*Source data*.

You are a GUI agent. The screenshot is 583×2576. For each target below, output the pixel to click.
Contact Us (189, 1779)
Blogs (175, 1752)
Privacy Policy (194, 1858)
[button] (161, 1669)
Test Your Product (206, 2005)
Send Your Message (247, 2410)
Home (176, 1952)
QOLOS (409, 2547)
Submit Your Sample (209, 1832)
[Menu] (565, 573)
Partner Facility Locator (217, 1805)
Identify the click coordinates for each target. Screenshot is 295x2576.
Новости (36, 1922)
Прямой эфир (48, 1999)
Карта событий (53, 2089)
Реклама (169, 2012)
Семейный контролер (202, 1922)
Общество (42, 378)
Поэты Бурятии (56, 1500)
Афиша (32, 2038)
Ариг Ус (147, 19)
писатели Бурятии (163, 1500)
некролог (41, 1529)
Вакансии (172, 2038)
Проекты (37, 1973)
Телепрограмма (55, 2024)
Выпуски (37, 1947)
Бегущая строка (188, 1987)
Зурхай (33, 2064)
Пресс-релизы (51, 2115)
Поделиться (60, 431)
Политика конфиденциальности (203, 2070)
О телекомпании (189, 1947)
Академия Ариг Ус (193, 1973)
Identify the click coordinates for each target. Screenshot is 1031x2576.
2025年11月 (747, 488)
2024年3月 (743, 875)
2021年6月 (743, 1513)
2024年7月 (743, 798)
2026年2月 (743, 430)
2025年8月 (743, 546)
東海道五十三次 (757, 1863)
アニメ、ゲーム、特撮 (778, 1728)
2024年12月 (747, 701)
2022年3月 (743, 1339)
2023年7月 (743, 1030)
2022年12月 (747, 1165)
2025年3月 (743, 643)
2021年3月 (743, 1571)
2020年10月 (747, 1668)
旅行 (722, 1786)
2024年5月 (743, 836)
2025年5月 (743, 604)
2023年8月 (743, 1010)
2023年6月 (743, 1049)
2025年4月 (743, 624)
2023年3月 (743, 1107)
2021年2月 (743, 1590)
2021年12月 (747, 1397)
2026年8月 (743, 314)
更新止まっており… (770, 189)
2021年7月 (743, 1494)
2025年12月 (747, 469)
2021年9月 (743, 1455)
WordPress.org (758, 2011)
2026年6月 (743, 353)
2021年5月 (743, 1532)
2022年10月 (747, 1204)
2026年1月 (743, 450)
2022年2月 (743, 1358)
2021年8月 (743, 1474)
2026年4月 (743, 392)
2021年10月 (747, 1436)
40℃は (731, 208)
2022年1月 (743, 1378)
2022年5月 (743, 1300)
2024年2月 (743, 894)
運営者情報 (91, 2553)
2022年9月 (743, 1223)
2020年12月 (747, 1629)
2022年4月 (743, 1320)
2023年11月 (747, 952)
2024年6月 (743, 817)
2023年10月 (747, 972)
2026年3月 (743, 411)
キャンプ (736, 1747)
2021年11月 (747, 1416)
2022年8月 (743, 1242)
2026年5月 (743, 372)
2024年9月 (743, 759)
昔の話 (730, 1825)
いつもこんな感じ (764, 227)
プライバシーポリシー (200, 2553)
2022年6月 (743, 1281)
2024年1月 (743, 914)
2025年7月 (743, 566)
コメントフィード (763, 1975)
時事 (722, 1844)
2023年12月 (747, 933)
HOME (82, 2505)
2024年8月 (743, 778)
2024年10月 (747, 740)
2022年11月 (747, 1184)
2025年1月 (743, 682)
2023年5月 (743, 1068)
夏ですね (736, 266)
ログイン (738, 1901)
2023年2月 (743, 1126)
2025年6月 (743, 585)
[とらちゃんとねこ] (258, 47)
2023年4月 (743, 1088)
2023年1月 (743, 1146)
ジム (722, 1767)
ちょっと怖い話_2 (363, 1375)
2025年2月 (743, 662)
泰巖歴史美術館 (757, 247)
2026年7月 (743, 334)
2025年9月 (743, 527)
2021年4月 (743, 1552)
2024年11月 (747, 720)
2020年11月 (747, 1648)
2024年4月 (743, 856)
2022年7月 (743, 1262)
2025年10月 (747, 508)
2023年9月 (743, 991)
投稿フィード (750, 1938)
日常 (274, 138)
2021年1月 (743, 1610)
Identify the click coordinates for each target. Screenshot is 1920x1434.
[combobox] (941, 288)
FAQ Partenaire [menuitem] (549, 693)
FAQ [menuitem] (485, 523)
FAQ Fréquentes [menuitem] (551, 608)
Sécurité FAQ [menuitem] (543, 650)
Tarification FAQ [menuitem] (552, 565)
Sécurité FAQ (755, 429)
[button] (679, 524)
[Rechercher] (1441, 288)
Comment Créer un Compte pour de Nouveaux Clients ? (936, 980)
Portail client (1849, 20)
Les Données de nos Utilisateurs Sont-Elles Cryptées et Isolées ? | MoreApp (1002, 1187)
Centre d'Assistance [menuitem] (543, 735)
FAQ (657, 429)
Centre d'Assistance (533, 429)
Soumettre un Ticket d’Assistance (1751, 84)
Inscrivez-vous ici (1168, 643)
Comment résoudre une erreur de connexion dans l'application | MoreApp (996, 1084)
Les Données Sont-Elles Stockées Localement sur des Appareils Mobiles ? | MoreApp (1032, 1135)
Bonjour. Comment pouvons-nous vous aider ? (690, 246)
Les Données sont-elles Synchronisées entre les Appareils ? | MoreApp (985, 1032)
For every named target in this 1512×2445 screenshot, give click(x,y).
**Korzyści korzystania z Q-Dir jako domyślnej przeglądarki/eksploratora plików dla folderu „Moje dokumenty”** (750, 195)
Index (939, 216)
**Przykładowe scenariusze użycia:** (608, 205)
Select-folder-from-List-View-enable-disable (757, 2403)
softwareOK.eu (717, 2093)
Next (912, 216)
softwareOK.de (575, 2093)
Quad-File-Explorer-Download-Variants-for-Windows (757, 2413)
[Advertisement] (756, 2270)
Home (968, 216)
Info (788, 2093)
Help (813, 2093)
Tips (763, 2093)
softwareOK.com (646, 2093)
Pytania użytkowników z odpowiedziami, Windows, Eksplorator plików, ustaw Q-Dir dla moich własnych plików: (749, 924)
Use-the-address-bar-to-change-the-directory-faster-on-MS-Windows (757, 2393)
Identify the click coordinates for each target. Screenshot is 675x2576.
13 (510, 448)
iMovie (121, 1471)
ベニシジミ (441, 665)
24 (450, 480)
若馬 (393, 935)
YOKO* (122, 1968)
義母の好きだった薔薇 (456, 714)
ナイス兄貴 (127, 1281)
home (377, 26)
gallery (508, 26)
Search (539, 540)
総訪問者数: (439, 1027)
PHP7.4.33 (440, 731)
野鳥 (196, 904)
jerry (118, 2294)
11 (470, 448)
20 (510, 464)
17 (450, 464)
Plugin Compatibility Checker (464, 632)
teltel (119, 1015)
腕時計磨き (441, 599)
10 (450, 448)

*What to work on*. Go through the listing above and copy each line exactly.

*Expected answer*.
You are a GUI agent. The screenshot is 583×2576. For each target below, output the pixel to click.
Contact Us (189, 1779)
Blogs (175, 1752)
Privacy Policy (194, 1858)
[button] (161, 1669)
Test Your Product (206, 2005)
Send Your Message (247, 2410)
Home (176, 1952)
QOLOS (409, 2547)
Submit Your Sample (209, 1832)
[Menu] (565, 573)
Partner Facility Locator (217, 1805)
Identify the click coordinates for each target. Screenshot is 295x2576.
Новости (36, 1922)
Прямой эфир (48, 1999)
Карта событий (53, 2089)
Реклама (169, 2012)
Семейный контролер (202, 1922)
Общество (42, 378)
Поэты Бурятии (56, 1500)
Афиша (32, 2038)
Ариг Ус (147, 19)
писатели Бурятии (163, 1500)
некролог (41, 1529)
Вакансии (172, 2038)
Проекты (37, 1973)
Телепрограмма (55, 2024)
Выпуски (37, 1947)
Бегущая строка (188, 1987)
Зурхай (33, 2064)
Пресс-релизы (51, 2115)
Поделиться (60, 431)
Политика конфиденциальности (203, 2070)
О телекомпании (189, 1947)
Академия Ариг Ус (193, 1973)
Identify the click coordinates for each target. Screenshot is 1031x2576.
2025年11月 (747, 488)
2024年3月 (743, 875)
2021年6月 (743, 1513)
2024年7月 (743, 798)
2026年2月 (743, 430)
2025年8月 (743, 546)
東海道五十三次 (757, 1863)
アニメ、ゲーム、特撮 (778, 1728)
2024年12月 (747, 701)
2022年3月 (743, 1339)
2023年7月 (743, 1030)
2022年12月 (747, 1165)
2025年3月 (743, 643)
2021年3月 (743, 1571)
2020年10月 (747, 1668)
旅行 (722, 1786)
2024年5月 (743, 836)
2025年5月 (743, 604)
2023年8月 (743, 1010)
2023年6月 (743, 1049)
2025年4月 (743, 624)
2023年3月 (743, 1107)
2021年2月 (743, 1590)
2021年12月 (747, 1397)
2026年8月 (743, 314)
更新止まっており… (770, 189)
2021年7月 (743, 1494)
2025年12月 (747, 469)
2021年9月 (743, 1455)
WordPress.org (758, 2011)
2026年6月 (743, 353)
2021年5月 (743, 1532)
2022年10月 (747, 1204)
2026年1月 (743, 450)
2022年2月 (743, 1358)
2021年8月 (743, 1474)
2026年4月 (743, 392)
2021年10月 (747, 1436)
40℃は (731, 208)
2022年1月 (743, 1378)
2022年5月 (743, 1300)
2024年2月 (743, 894)
運営者情報 (91, 2553)
2022年9月 (743, 1223)
2020年12月 (747, 1629)
2022年4月 (743, 1320)
2023年11月 (747, 952)
2024年6月 (743, 817)
2023年10月 (747, 972)
2026年3月 (743, 411)
キャンプ (736, 1747)
2021年11月 (747, 1416)
2022年8月 (743, 1242)
2026年5月 (743, 372)
2024年9月 (743, 759)
昔の話 (730, 1825)
いつもこんな感じ (764, 227)
プライバシーポリシー (200, 2553)
2022年6月 (743, 1281)
2024年1月 (743, 914)
2025年7月 (743, 566)
コメントフィード (763, 1975)
時事 (722, 1844)
2023年12月 (747, 933)
HOME (82, 2505)
2024年8月 (743, 778)
2024年10月 (747, 740)
2022年11月 (747, 1184)
2025年1月 (743, 682)
2023年5月 (743, 1068)
夏ですね (736, 266)
ログイン (738, 1901)
2023年2月 (743, 1126)
2025年6月 (743, 585)
[とらちゃんとねこ] (258, 47)
2023年4月 (743, 1088)
2023年1月 (743, 1146)
ジム (722, 1767)
ちょっと怖い話_2 (363, 1375)
2025年2月 (743, 662)
泰巖歴史美術館 (757, 247)
2026年7月 (743, 334)
2025年9月 (743, 527)
2021年4月 (743, 1552)
2024年11月 (747, 720)
2020年11月 (747, 1648)
2024年4月 (743, 856)
2022年7月 (743, 1262)
2025年10月 (747, 508)
2023年9月 (743, 991)
投稿フィード (750, 1938)
日常 (274, 138)
2021年1月 (743, 1610)
Identify the click coordinates for each target. Screenshot is 1920x1434.
[combobox] (941, 288)
FAQ Partenaire [menuitem] (549, 693)
FAQ [menuitem] (485, 523)
FAQ Fréquentes [menuitem] (551, 608)
Sécurité FAQ [menuitem] (543, 650)
Tarification FAQ [menuitem] (552, 565)
Sécurité FAQ (755, 429)
[button] (679, 524)
[Rechercher] (1441, 288)
Comment Créer un Compte pour de Nouveaux Clients ? (936, 980)
Portail client (1849, 20)
Les Données de nos Utilisateurs Sont-Elles Cryptées et Isolées ? | MoreApp (1002, 1187)
Centre d'Assistance [menuitem] (543, 735)
FAQ (657, 429)
Centre d'Assistance (533, 429)
Soumettre un Ticket d’Assistance (1751, 84)
Inscrivez-vous ici (1168, 643)
Comment résoudre une erreur de connexion dans l'application | MoreApp (996, 1084)
Les Données Sont-Elles Stockées Localement sur des Appareils Mobiles ? | MoreApp (1032, 1135)
Bonjour. Comment pouvons-nous vous aider ? (690, 246)
Les Données sont-elles Synchronisées entre les Appareils ? | MoreApp (985, 1032)
For every named target in this 1512×2445 screenshot, give click(x,y).
**Korzyści korzystania z Q-Dir jako domyślnej przeglądarki/eksploratora plików dla folderu „Moje dokumenty”** (750, 195)
Index (939, 216)
**Przykładowe scenariusze użycia:** (608, 205)
Select-folder-from-List-View-enable-disable (757, 2403)
softwareOK.eu (717, 2093)
Next (912, 216)
softwareOK.de (575, 2093)
Quad-File-Explorer-Download-Variants-for-Windows (757, 2413)
[Advertisement] (756, 2270)
Home (968, 216)
Info (788, 2093)
Help (813, 2093)
Tips (763, 2093)
softwareOK.com (646, 2093)
Pytania użytkowników z odpowiedziami, Windows, Eksplorator plików, ustaw Q-Dir dla moich własnych plików: (749, 924)
Use-the-address-bar-to-change-the-directory-faster-on-MS-Windows (757, 2393)
Identify the click coordinates for each target. Screenshot is 675x2576.
13 (510, 448)
iMovie (121, 1471)
ベニシジミ (441, 665)
24 (450, 480)
若馬 (393, 935)
YOKO* (122, 1968)
義母の好きだった薔薇 (456, 714)
ナイス兄貴 (127, 1281)
home (377, 26)
gallery (508, 26)
Search (539, 540)
総訪問者数: (439, 1027)
PHP7.4.33 (440, 731)
野鳥 (196, 904)
jerry (118, 2294)
11 (470, 448)
20 (510, 464)
17 (450, 464)
Plugin Compatibility Checker (464, 632)
teltel (119, 1015)
腕時計磨き (441, 599)
10 (450, 448)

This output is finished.